▶ [Problem to work on] Transcribe the data in full and exactly, omitting any pictures.

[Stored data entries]

■ ■ ■ ■ ■

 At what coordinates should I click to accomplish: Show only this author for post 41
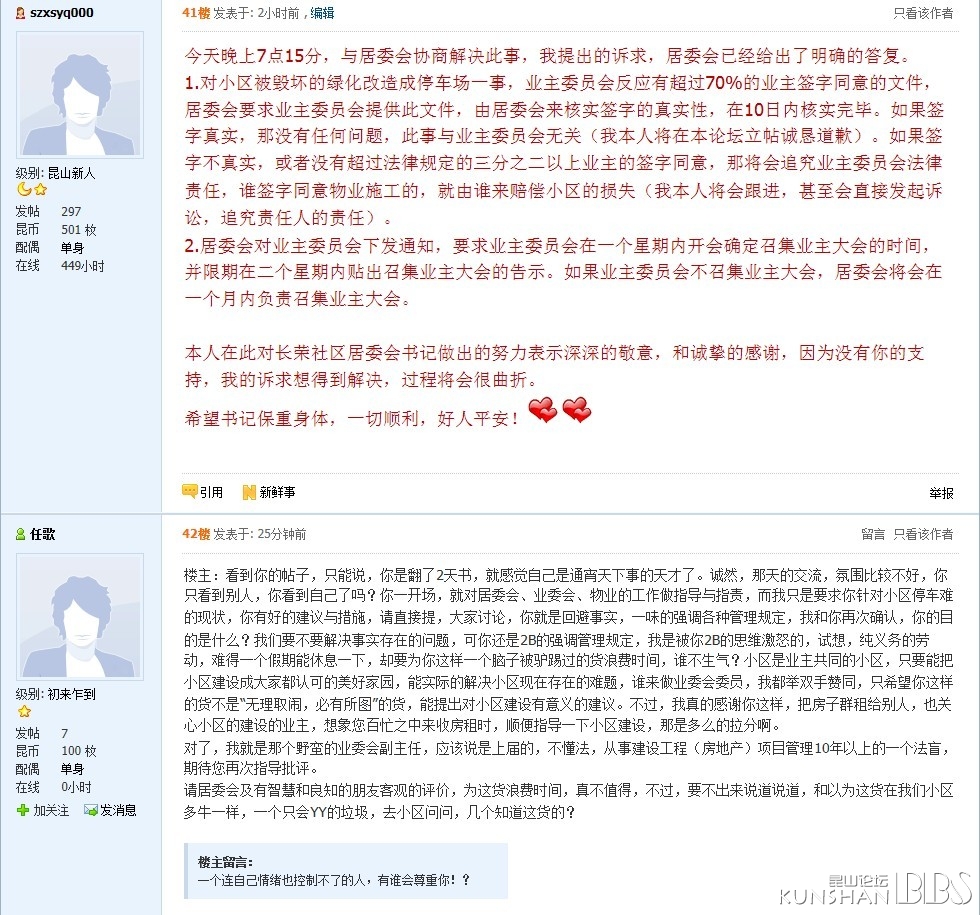click(922, 13)
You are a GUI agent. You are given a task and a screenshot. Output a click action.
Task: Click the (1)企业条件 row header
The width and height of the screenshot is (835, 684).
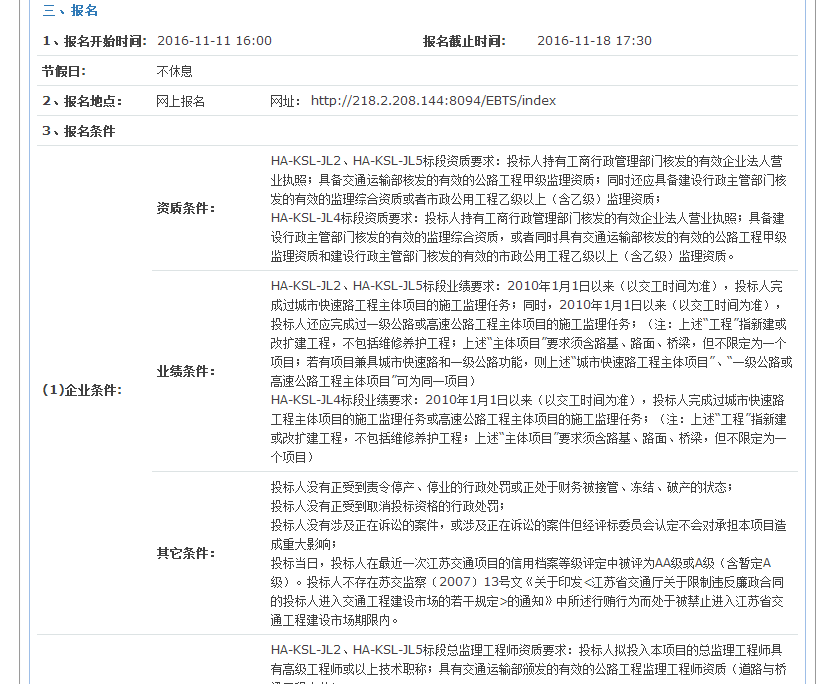81,390
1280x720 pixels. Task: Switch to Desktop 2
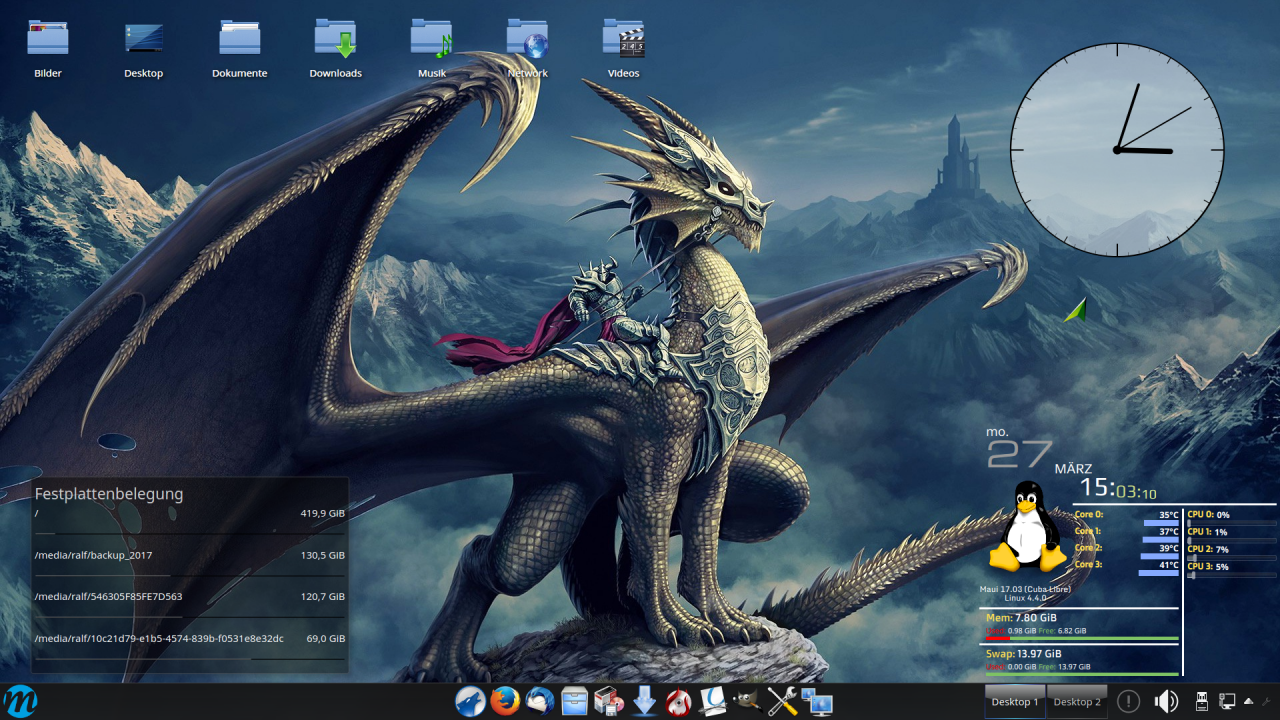coord(1076,702)
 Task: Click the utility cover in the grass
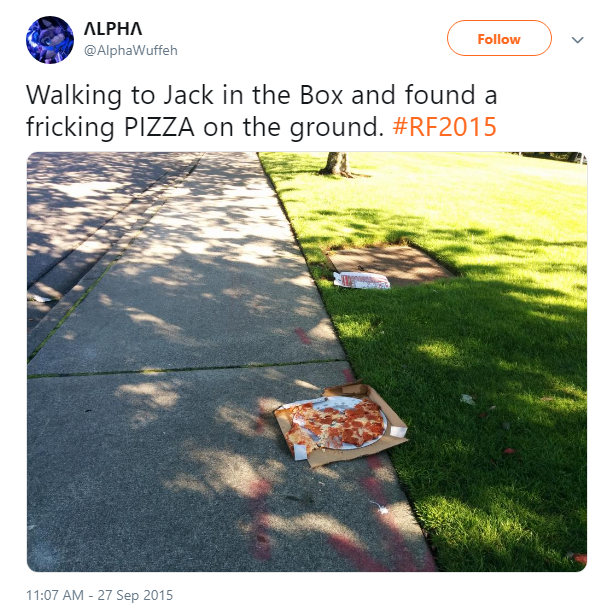(390, 265)
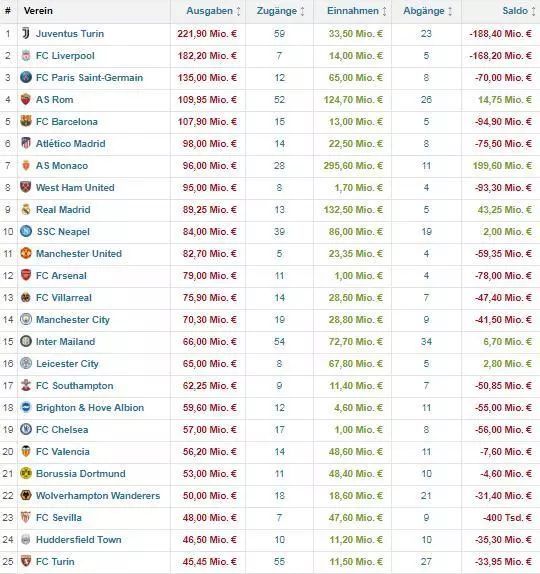This screenshot has height=574, width=540.
Task: Open the Real Madrid club link
Action: pos(63,210)
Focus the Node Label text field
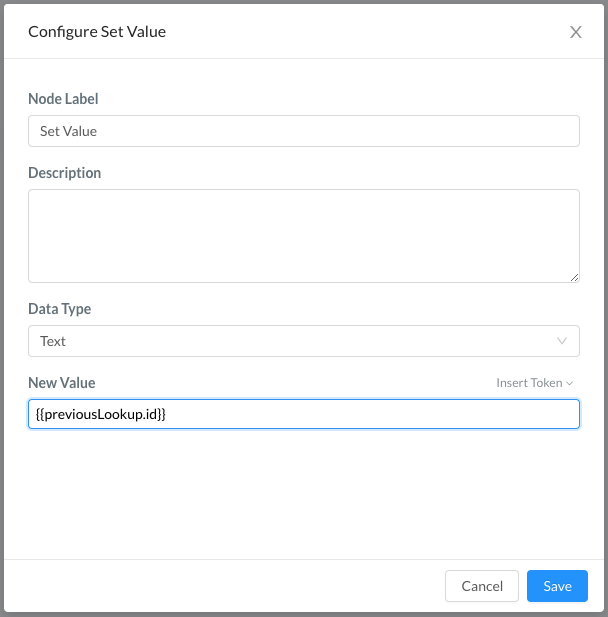This screenshot has height=617, width=608. (304, 131)
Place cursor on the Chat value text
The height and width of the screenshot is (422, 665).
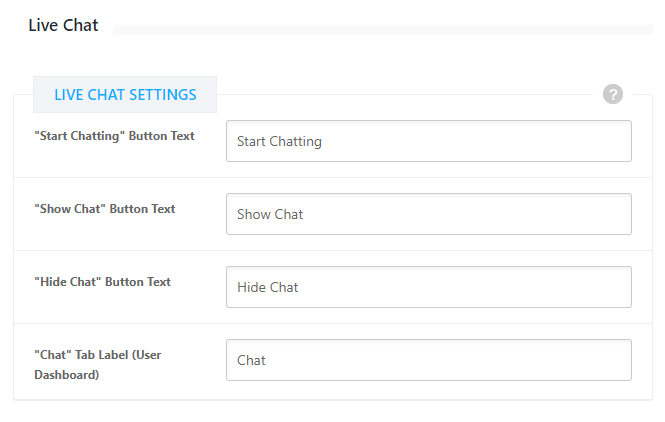[251, 360]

■ ■ ■ ■ ■

▶ [Completed task]
 At what coordinates should I click to accomplish: Show only this author for post 41
click(922, 13)
You are a GUI agent. You are given a task and a screenshot. Output a click action.
Task: Click the (1)企业条件 row header
The width and height of the screenshot is (835, 684).
81,390
1280x720 pixels. Task: Switch to Desktop 2
coord(1076,702)
 Task: Click the utility cover in the grass
(390, 265)
This screenshot has height=574, width=540.
Task: Open the Real Madrid club link
Action: pos(63,210)
Focus the Node Label text field
This screenshot has height=617, width=608. (304, 131)
Place cursor on the Chat value text
The height and width of the screenshot is (422, 665).
[251, 360]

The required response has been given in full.